**Prompt:**
Copy the material again, starting at the line that contains "Task: Disable the Colorize filter toggle" and ending at the last line of the material, with both of those lines included. Keep every line unchanged except that each coordinate value in the answers is increased by 3.

● ● ● ●

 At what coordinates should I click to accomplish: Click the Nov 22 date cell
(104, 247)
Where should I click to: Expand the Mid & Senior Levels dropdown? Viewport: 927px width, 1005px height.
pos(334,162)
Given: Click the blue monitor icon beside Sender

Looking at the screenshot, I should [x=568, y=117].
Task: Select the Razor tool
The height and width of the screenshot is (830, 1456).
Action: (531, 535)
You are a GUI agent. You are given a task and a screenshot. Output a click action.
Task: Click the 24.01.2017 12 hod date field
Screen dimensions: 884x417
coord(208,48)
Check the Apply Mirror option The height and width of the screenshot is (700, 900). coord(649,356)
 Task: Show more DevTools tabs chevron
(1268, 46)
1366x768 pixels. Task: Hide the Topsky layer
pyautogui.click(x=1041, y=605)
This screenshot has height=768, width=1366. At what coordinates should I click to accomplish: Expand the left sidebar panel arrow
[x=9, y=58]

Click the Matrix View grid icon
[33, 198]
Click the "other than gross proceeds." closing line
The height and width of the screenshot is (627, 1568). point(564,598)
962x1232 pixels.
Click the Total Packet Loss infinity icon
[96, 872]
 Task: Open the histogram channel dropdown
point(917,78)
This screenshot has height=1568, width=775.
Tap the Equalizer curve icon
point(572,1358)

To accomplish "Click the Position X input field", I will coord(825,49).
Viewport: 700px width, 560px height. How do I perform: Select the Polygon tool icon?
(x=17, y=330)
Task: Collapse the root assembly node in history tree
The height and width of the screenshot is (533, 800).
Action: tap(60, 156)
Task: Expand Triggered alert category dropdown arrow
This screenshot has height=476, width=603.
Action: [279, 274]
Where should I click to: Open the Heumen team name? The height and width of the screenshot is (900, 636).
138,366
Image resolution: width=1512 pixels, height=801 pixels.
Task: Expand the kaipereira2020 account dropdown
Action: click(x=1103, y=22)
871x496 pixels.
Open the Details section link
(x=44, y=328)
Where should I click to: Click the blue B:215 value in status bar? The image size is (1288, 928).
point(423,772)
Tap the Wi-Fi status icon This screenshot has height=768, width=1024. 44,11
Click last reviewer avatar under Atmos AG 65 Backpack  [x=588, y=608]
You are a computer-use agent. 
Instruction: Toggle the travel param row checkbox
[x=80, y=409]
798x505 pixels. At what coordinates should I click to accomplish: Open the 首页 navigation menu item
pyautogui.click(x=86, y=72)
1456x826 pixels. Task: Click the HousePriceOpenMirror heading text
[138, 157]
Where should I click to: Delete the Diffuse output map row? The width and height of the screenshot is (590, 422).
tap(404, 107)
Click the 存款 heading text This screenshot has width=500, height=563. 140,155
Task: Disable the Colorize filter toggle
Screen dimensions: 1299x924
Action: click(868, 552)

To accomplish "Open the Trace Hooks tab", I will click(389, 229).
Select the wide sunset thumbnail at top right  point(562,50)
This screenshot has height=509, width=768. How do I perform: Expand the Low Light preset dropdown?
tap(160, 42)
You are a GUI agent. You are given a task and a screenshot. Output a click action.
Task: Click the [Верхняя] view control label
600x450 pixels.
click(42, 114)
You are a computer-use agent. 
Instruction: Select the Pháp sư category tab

● ● ● ●

**Reply:**
Task: Disable the Colorize filter toggle
Screen dimensions: 1299x924
Action: click(871, 555)

To accomplish "Open the Trace Hooks tab", I will click(392, 232).
Select the wide sunset thumbnail at top right  point(565,53)
This screenshot has height=509, width=768. How do I perform: Expand the Low Light preset dropdown?
tap(163, 45)
You are a GUI agent. You are given a task and a screenshot. Output a click action.
Task: Click the [Верхняя] view control label
600x450 pixels.
click(45, 117)
You are a computer-use agent. 
Instruction: Select the Pháp sư category tab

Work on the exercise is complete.